I have this saying that “you never really get to enjoy your own party.” Add to that file of experiences the following. MASC presented on its multiple educational initiatives but I couldn’t attend my own panel. The board sent me on an errand to attend another panel on child education that worked out well because I was able to hear Joanne Calore’s presentation on multiracial elementary education in the San Francisco Bay Area. And then the panel on multiracial studies history with Maria Root, Reginald Daniel, Paul Spickard, and Cindy Nakashima (what Paul called the OG panel) was scheduled the same time as my own roundtable on the proposed Census changes. While our roundtable was an important topic, I have to admit we wrapped up as quickly as we could to ditch our roundtable and catch the tail end of the OG. I was just able to catch Paul Spickard’s call to resistance of the current administration when I received an urgent text to help clean-up the registration room because the reservation time was about to expire. Conference organizer Laura Kina knows about trying to enjoy your own party better than anyone. Now there’s someone that earned a vacation! Can’t wait to hear the recorded panel.
Don’t get me wrong. There was still much of this conference for which to be thankful. MASC premiered its elementary parent/teacher guide “Being All of Me” that went flying off our table before the Hapa Japan Concert. Raising money was great, but even more exciting was the excitement people had to have a resource like this available. Kudos goes to Farzana Nayani, the guide author and past MASC President, for her talent and foresight to create such a thing. The next conference in March of 2018 at the University of Maryland is already shaping up to be momentous and given recent events that have happened on campus, this is an event that can’t come soon enough.
The closing night screening of Mixed Match by Jeff Chiba-Stearns was a bittersweet moment. Not only was the film very touching, but it was six years in the making and I’m going to miss not seeing Jeff at so many events hovering around with his camera. For several years MASC has been the fiscal sponsor for Mixed Marrow, Athena Asklipiadis’s brainchild and major subject of the film.
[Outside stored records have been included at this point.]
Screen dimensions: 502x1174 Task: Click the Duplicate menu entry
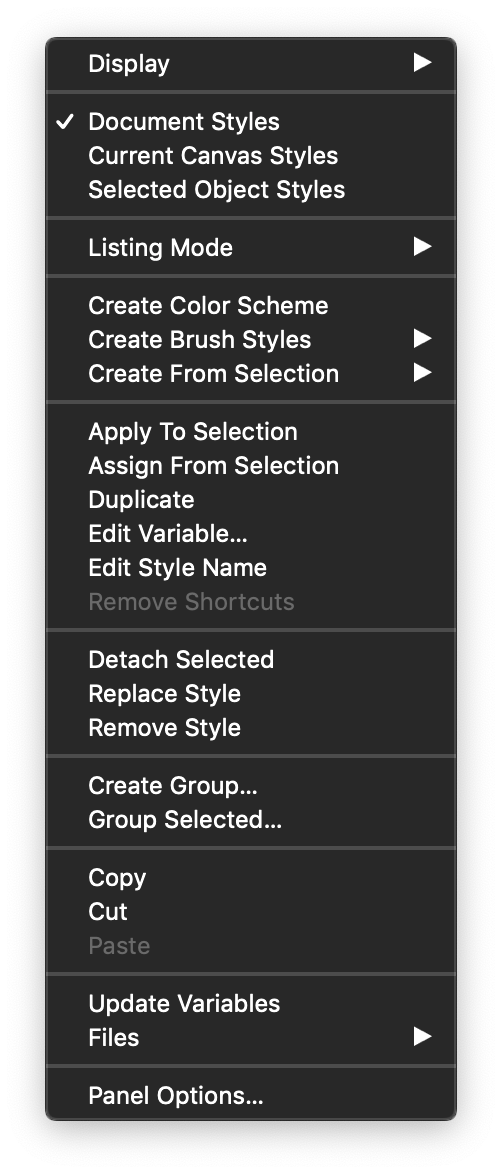pyautogui.click(x=251, y=499)
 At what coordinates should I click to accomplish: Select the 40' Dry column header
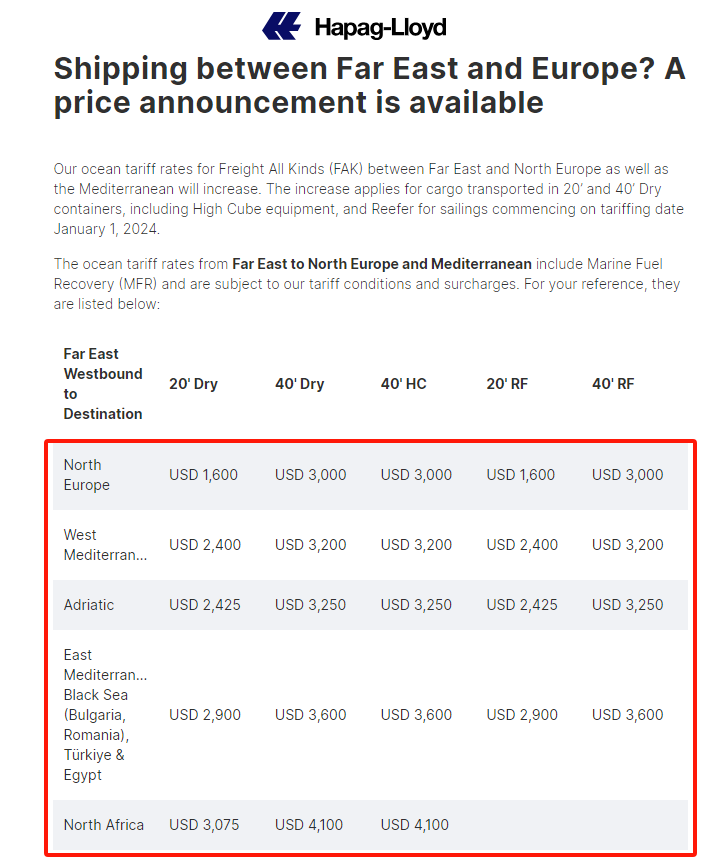click(300, 384)
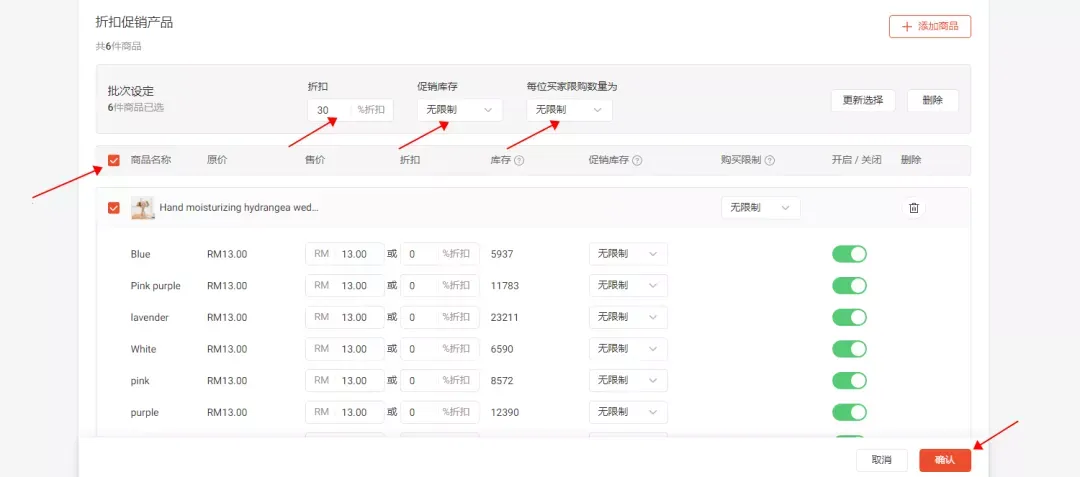1080x477 pixels.
Task: Click the trash icon for hydrangea product
Action: (913, 208)
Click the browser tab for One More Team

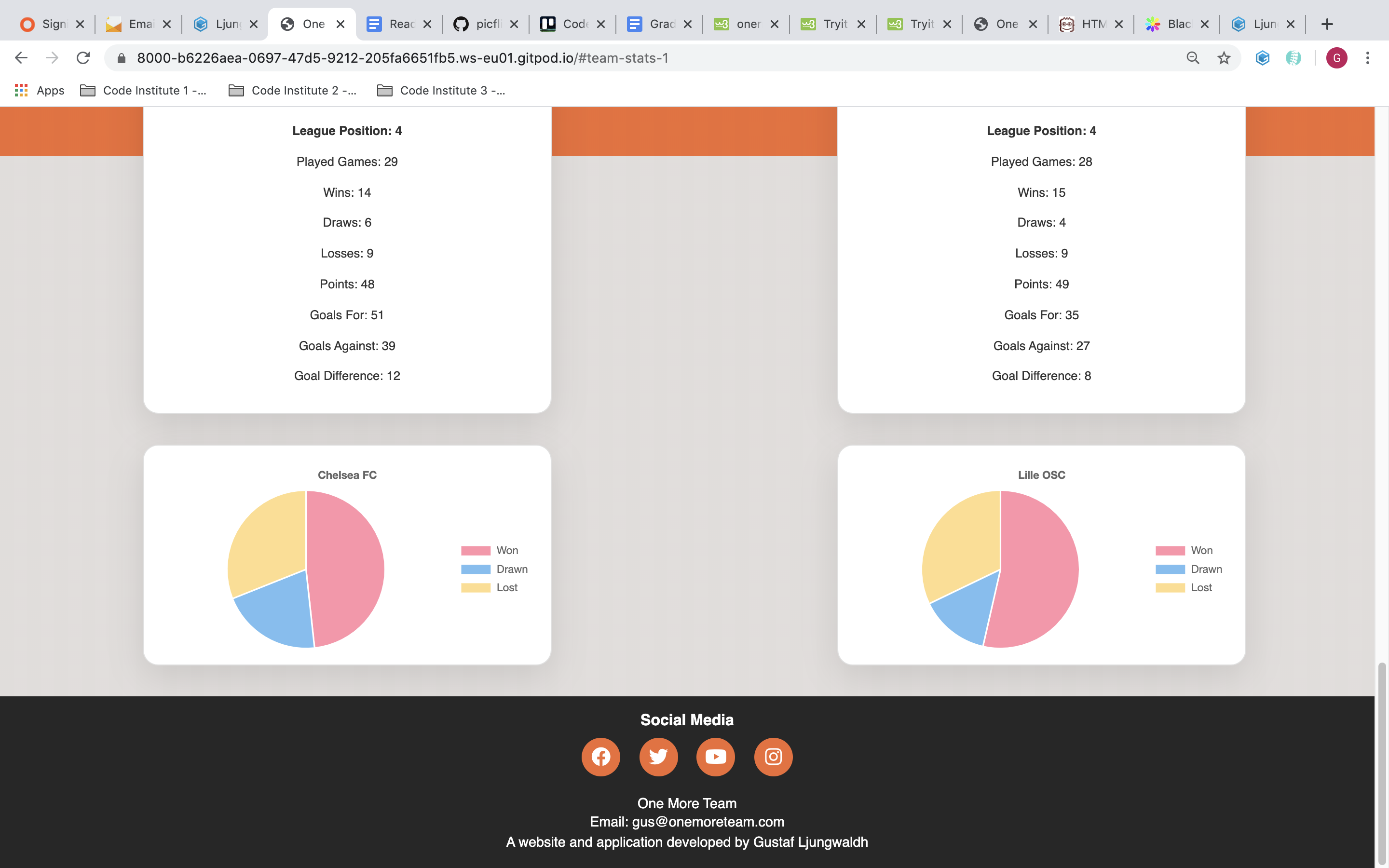pyautogui.click(x=310, y=24)
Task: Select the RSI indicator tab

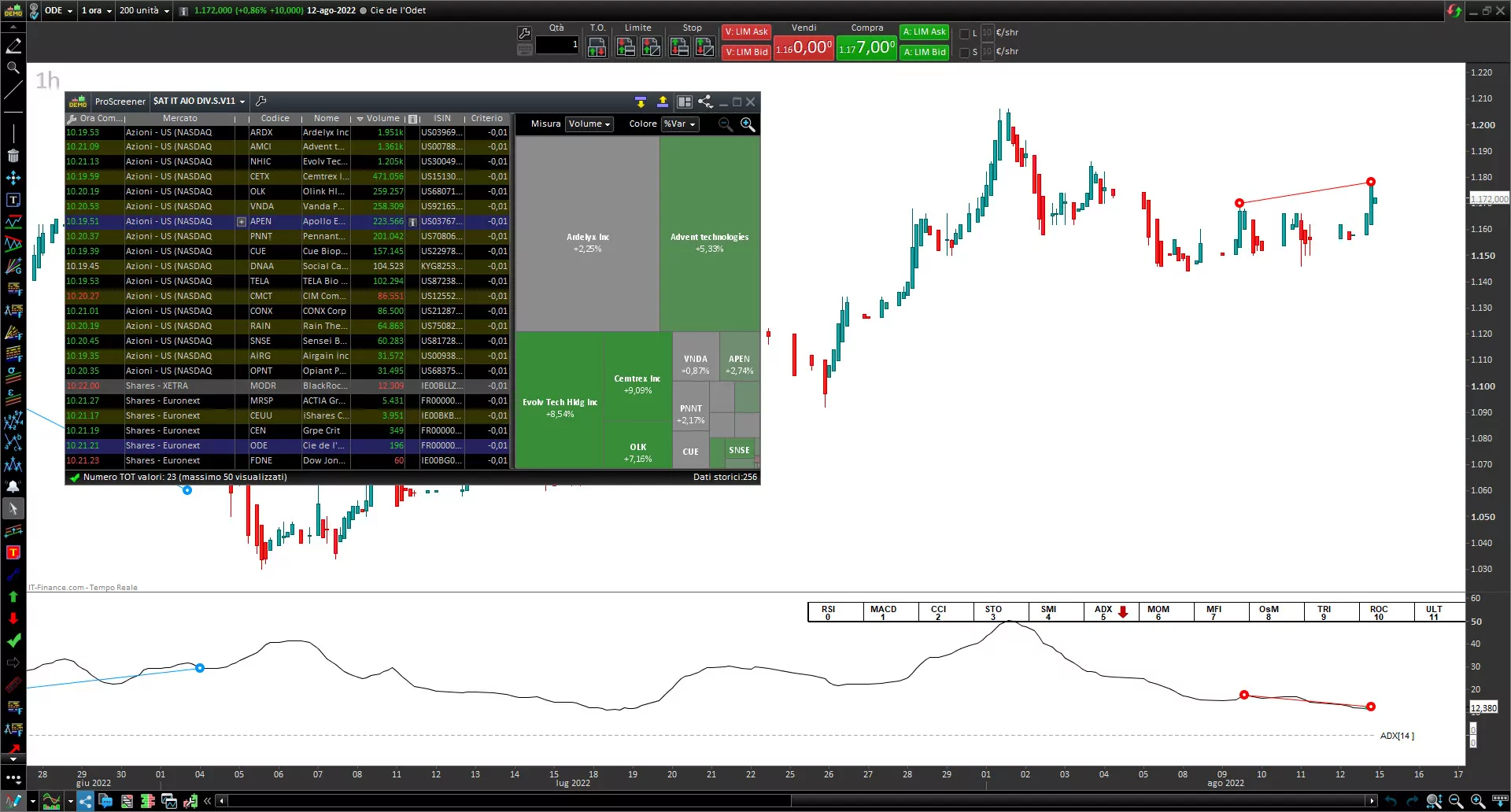Action: [828, 612]
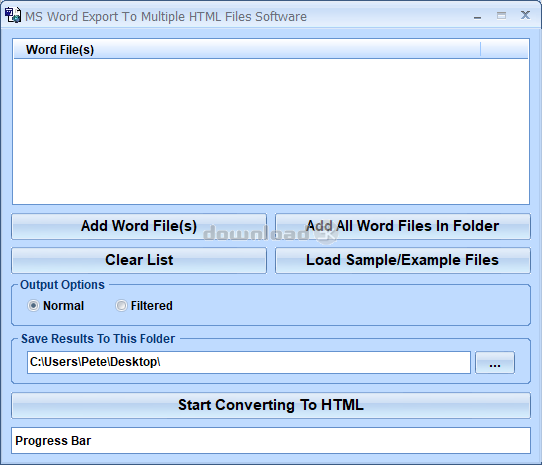Click the save folder path field
This screenshot has width=542, height=465.
pos(249,362)
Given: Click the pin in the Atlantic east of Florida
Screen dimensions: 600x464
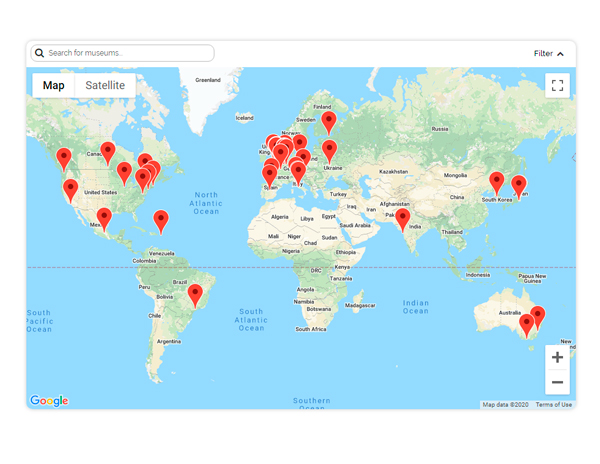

I have come to accept Mixed Marrow as more than just another program of MASC but rather a mission to save lives. There were so many good memories crammed into that weekend I can’t easily dump them all here. I already miss seeing all these people whose lives I usually only get to catch in glimpses on Facebook. However, this conference still served its primary purpose in my life: to recharge my batteries and inspire me to keep doing what I do every day, moving the multiracial movement further along. Thank you to everyone involved and thank you Critical Mixed Race Studies.
Thomas has been a member of MASC for over fifteen years and is a past president of the organization. He has made numerous television, print, and on-line media appearances and speaking engagements as a keynote and panelist. As a long-time board member he has also organized conferences, a mini-film festival, and diversity training workshops. Apart from MASC, Thomas is a mechanical engineer having worked in multiple industries the most recent being medical devices. He was born and raised in Southern California with parents from Mexican American and German-Polish roots.